Vítor Pereira

Personal information
- Full name: Vítor Manuel Ferreira Pereira
- Date of birth: 8 January 1985 (age 40)
- Place of birth: Chaves, Portugal
- Height: 1.84 m (6 ft 0 in)
- Position(s): Centre-back

Team information
- Current team: Verín (manager)

Youth career
- 1995–2001: Flaviense
- 2001–2003: Braga
- 2003–2004: Chaves

Senior career*
- Years: Team / Apps / (Gls)
- 2004: Rebordelo
- 2005–2006: Cabeceirense
- 2006–2007: Bragança / 14 / (0)
- 2007–2008: Freamunde / 11 / (0)
- 2008–2010: Chaves / 21 / (2)
- 2010–2011: Tondela / 9 / (1)
- 2011–2013: Chaves / 28 / (0)
- 2013–2014: Bragança / 30 / (2)
- 2014–2018: Mirandela / 99 / (4)
- 2018–2022: Montalegre / 83 / (3)
- 2022–2023: Mirandela / 15 / (6)
- 2023–2025: Verín / 38 / (2)
- Total:  / 348 / (20)

Managerial career
- 2025–: Verín

= Vítor Pereira (footballer, born 1985) =

Portuguese footballer

Vítor Manuel Ferreira Pereira (born 8 January 1985) is a Portuguese former footballer who played as a centre-back, currently manager of Spanish club Verín.

==Club career==
Pereira was born in Chaves, Vila Real District.
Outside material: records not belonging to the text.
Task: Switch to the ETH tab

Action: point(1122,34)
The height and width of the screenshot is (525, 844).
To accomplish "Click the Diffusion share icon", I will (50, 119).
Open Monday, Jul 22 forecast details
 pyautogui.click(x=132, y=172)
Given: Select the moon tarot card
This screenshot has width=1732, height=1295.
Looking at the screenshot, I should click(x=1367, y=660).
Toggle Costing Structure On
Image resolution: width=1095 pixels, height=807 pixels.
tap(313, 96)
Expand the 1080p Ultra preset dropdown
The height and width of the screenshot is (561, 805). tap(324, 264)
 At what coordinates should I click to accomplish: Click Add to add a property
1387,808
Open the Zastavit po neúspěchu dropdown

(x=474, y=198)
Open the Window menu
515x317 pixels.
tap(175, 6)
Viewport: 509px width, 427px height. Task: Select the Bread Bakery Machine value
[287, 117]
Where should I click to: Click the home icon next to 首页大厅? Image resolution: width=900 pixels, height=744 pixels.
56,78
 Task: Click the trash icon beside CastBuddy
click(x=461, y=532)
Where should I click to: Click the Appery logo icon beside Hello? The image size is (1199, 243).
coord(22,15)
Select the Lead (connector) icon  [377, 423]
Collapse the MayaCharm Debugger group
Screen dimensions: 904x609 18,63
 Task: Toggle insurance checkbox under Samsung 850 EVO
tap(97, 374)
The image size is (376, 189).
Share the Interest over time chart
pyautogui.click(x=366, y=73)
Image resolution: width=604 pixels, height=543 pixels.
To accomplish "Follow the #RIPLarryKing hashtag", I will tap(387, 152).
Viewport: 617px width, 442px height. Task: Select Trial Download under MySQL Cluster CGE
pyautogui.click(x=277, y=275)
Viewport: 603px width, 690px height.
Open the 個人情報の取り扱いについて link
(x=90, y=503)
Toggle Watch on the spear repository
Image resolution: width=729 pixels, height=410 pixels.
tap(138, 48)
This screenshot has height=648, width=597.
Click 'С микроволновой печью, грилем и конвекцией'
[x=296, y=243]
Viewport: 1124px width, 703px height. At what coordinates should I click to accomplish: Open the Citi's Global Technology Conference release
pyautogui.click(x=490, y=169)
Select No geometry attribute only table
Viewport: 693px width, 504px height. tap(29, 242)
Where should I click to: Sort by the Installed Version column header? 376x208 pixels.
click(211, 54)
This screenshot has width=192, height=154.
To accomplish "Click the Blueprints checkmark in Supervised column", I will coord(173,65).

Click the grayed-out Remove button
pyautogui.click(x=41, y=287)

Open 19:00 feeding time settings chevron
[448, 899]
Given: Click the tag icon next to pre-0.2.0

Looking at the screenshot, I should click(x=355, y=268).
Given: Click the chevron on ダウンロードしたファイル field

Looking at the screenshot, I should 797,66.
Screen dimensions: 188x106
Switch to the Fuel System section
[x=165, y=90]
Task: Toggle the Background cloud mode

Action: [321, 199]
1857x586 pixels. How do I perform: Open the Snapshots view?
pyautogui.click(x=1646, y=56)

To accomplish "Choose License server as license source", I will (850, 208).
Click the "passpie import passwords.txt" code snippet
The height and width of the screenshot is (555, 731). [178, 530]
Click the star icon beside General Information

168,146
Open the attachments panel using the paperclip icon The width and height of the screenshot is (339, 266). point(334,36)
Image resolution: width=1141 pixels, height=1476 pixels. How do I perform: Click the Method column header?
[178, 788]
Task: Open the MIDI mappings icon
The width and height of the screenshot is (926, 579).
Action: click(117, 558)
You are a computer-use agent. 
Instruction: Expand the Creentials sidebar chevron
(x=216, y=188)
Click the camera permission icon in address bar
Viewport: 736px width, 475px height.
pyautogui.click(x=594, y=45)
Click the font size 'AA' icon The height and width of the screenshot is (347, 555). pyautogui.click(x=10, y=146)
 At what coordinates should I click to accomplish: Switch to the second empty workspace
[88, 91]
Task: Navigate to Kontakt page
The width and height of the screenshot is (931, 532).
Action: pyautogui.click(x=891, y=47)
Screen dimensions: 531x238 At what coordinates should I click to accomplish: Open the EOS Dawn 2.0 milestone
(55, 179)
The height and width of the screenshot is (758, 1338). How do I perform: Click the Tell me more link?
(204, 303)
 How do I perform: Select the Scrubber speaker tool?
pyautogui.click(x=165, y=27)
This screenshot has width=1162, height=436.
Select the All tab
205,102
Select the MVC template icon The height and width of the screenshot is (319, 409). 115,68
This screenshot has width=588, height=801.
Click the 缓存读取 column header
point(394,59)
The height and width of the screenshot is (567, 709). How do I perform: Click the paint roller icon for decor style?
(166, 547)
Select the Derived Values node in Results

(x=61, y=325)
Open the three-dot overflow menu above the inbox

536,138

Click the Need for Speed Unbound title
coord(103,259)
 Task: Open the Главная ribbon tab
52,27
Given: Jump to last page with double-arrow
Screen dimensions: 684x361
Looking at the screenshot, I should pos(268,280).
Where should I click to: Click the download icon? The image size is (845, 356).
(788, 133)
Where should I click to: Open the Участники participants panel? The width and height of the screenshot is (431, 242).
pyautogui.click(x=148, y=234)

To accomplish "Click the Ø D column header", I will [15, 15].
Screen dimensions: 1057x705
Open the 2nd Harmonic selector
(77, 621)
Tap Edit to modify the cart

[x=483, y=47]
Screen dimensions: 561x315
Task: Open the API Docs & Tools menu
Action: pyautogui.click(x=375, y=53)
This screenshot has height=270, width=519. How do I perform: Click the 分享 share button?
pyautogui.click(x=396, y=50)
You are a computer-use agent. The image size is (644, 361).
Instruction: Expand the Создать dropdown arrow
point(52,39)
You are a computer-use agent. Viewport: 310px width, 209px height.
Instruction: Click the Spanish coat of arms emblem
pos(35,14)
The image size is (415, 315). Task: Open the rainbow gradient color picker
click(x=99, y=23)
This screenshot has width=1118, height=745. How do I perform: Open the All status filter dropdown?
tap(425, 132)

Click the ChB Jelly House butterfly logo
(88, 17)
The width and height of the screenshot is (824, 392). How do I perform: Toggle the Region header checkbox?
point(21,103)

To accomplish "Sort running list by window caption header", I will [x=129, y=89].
He spent most of his career in the lower leagues of his country, appearing in the Segunda Liga for S.C. Freamunde (11 games in the 2007–08 season) and his hometown club G.D. Chaves (two matches in the 2009–10 campaign, team relegation).

In summer 2023, Pereira signed with Spanish amateurs Verín CF. He retired in March 2025 aged 40, being immediately appointed their manager.